Summer is ending and school is starting, Sept. 3 to be exact. There will be an influx of additional traffic and pedestrians on already busy roadways. Curtis Elementary will have a new crossing guard, though she is not new to Chester. The point is that if you drive through Chester, or any other part of Chesterfield County where a school exists, then you must be prepared for traffic delays. Though it has been hard for many of us to get used to the 35 MPH speed limit change on Rt. 10, from Curtis St. to Rt. 1, I hope that it will be a help in keeping the speed down through the crossings in Chester.
Let me speak to the ones that disregard school zone speed limits, as well as the signals given by crossing guards. Though there seems to be a trend to build new schools off of the beaten path, there are still many schools that sit on major roadways; some of which have pedestrians and some that just have a lot of bus traffic.
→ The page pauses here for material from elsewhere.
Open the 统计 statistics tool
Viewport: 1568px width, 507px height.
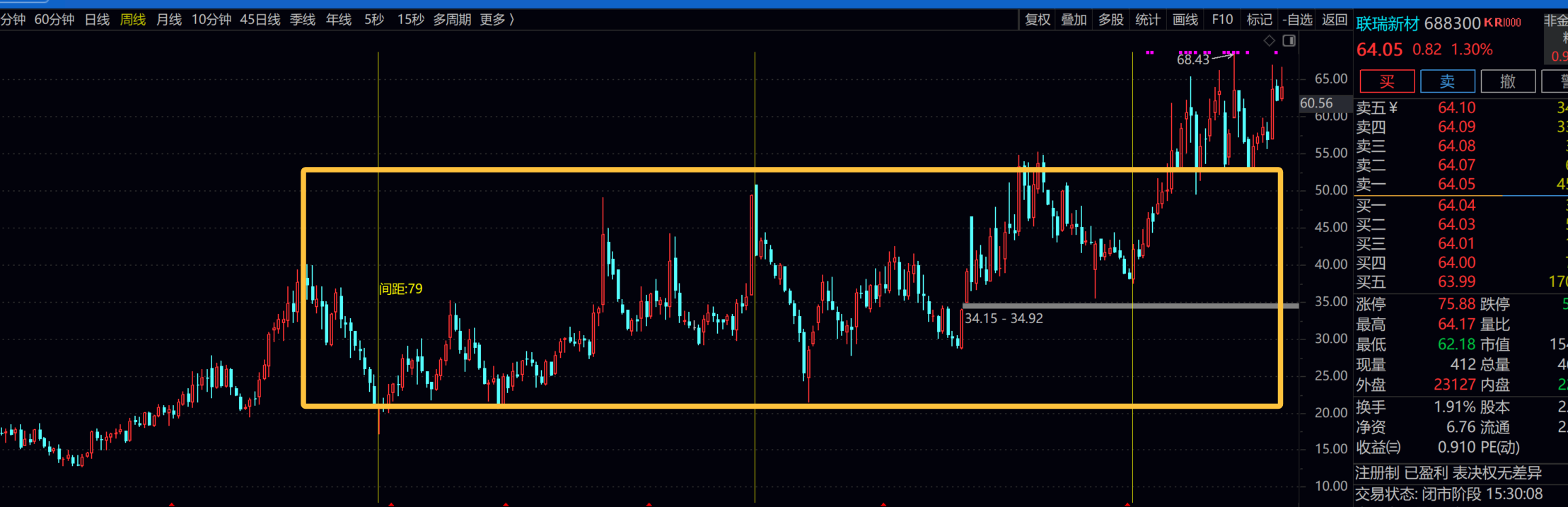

Not every school in Chesterfield County has a crossing guard, but the ones that do are there because of children that walk to and from school. Driving is a privilege and a responsibility. A major part of that responsibility is the safety of everyone inside and outside of your vehicle. If you do not have the patience to properly negotiate a school zone, then you must take another route.
To the scores of parents that will drive their children to school, mind your manners as well. It is not the job of a crossing guard to help you into or out of the school, but many do it to keep the traffic flow smooth. You must know that many schools were never designed for this heavy parent traffic, so school administrators have had to develop workable solutions to the issues created. The bottom line is that it is going to take time for you to safely enter the traffic flow in the parent drop-off area and to exit the parking lot. I would also remind you that the decisions that you make, while entering or exiting, will directly affect the crossing guard. Be attentive.
It is my hope that this will be a safe and productive school year. We are blessed to have the many safety features in place, designed to protect our children. A key part of safety is the acknowledgement and preparation of those who must drive through these crossings as well. Give yourself plenty of time for whatever might occur. Running over a child or causing an accident at a crossing will stop traffic in and around that crossing, much less disrupt the lives of many more than just you. Drive through the crossing as if it were your child or grandchild that has to cross that street. I encourage a police presence at major crossings because I believe that enforcement is the only thing that some people recognize. Drivers must give the teachers, children, crossing guards and bus drivers the room and the courtesy necessary to properly get traffic into and out of the schools. Yes, children play a part in this too, and that is to do what they are told in and around a crossing. I leave you with this; get ready for the third.